4 · Memory it can reason over later
Not "can it store a fact" — every tool-capable model can. The test is whether it stores a connected picture and reasons from it in a fresh chat.
Paste thisRemember this about me: I'm Akari, a landscape architect in Kanazawa, Japan. I specialise in dry-landscape (karesansui) gardens. I'm restoring a 200-year-old temple tea garden, due to finish this autumn. My favourite part is selecting and placing stones. At home I grow shiso, eggplant and kabocha, and on weekends I hike the mountains above the temple for inspiration.
Then, new chatStart a fresh conversation and paste: "Based on what you know about me, what should I plant in my home garden next season, and why?"

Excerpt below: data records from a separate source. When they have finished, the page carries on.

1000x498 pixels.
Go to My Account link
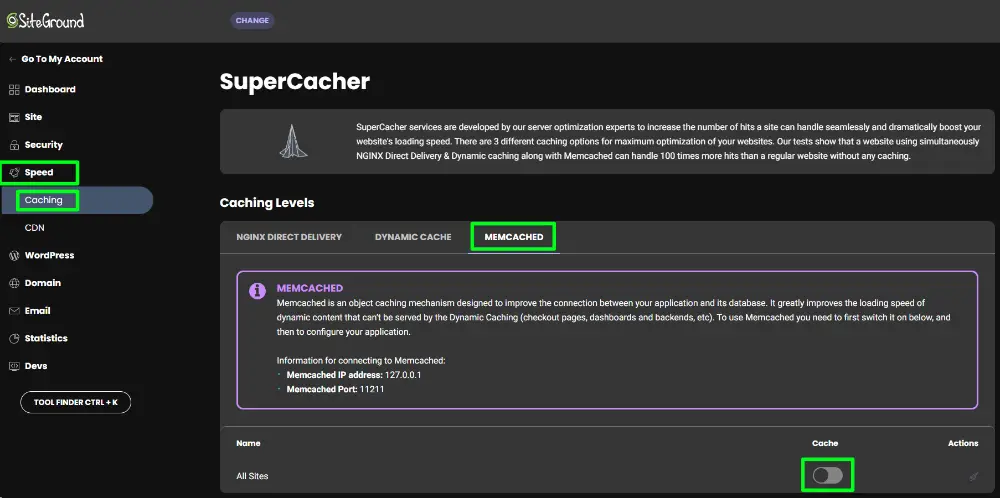click(61, 59)
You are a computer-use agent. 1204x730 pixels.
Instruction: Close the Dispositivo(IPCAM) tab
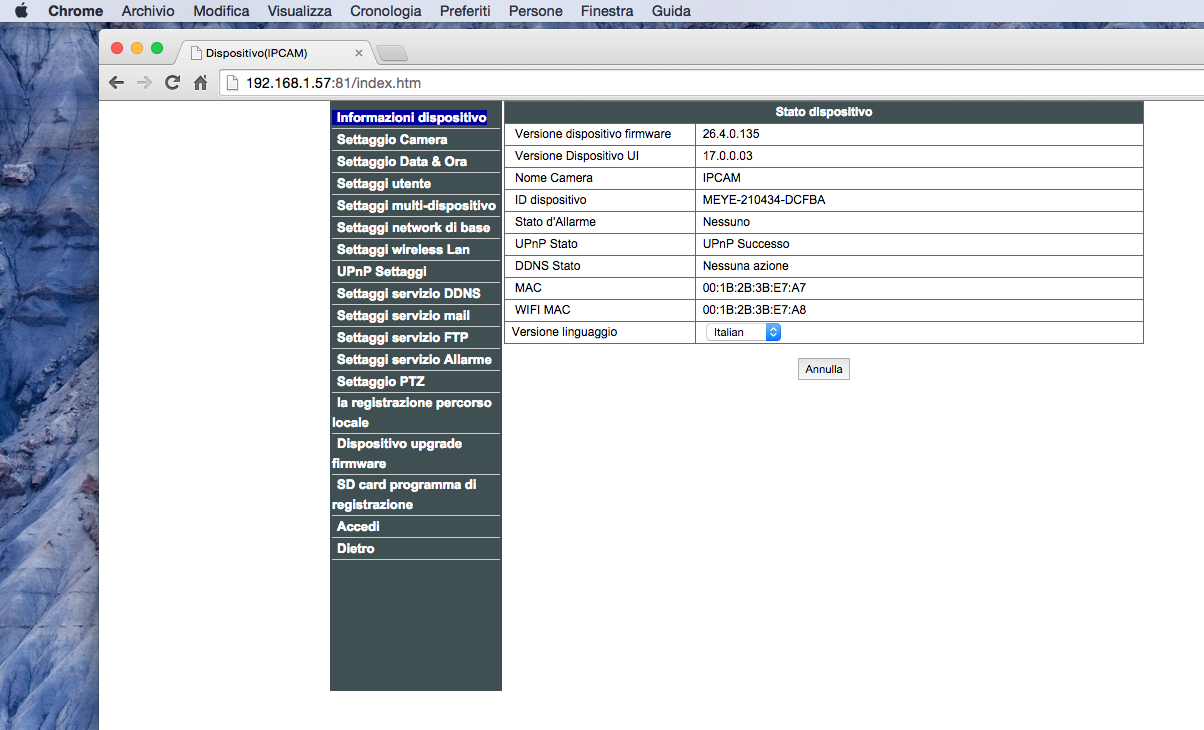point(359,53)
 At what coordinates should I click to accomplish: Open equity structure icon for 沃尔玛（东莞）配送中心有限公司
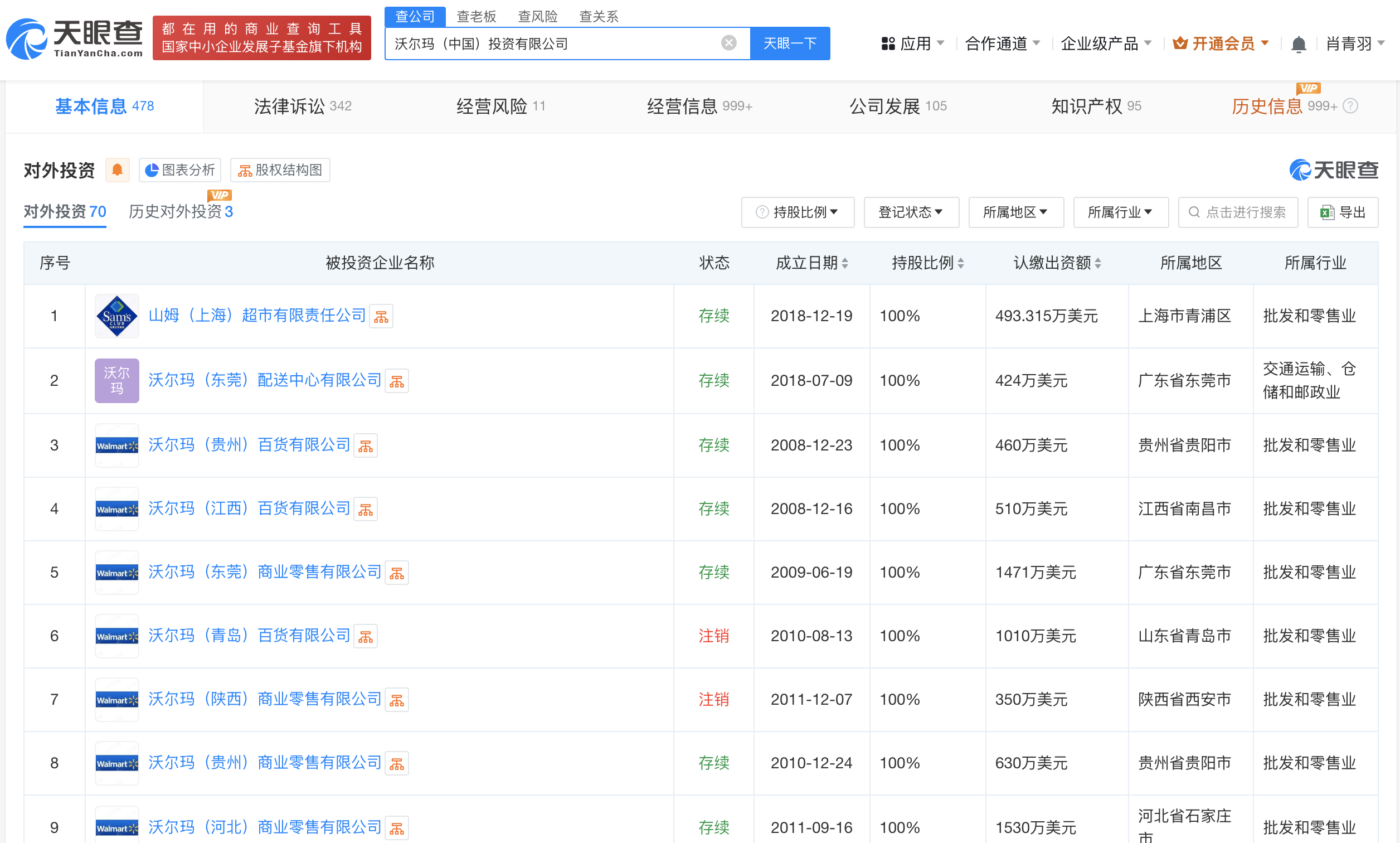[397, 381]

✅ GoodIt recalls accurately, notices you already grow shiso/eggplant/kabocha, factors in Kanazawa's cool wet climate and your karesansui aesthetic, and may even connect suggestions to the textures of a dry-landscape garden. Reasoning layered on memory layered on world knowledge.
❌ The wallGeneric planting advice that ignores what it stored, or a recall that lists disconnected facts without using them.
→ MeansThis is what makes a local assistant feel like it knows you, not just stores you.
5 · The full workflow — five tools, one prompt
The most ambitious task in the whole guide. It's a real project kickoff that touches memory, the wiki, your files, the web, and creative writing in a single request.
Paste thisI'm starting a project called "Tea Garden Chronicle" to document the final phase of my temple restoration for a future book. Please: (1) remember the project name and that goal; (2) write a wiki article "Tea Garden Chronicle" with an overview, a timeline of the remaining work (stone placement, moss transplant, water-basin installation), and a weekly photo checklist; (3) read the README.md in the project directory and tell me anything relevant to documentation workflows; (4) search the web for best practices in documenting landscape-architecture projects and give me three tips; (5) write one beautiful paragraph as the book's introduction — capture the feeling of restoring a 200-year-old garden.
✅ GoodIt attempts all five and succeeds at four or more, sequencing them sensibly (it may ask to confirm the wiki write). Part 5 — the introduction — is the real test: at 30B it should be genuinely moving, not just grammatical.
❌ The wallIt drops to two or three parts, forgets the project mid-way, or does everything except actually call the tools. Five operations is a lot for any local model — even the summit may not be flawless in one pass.
→ MeansIf most of it lands, you're watching the ceiling of local AI: a model on your own machine remembering, documenting, reading, searching and writing — from one sentence.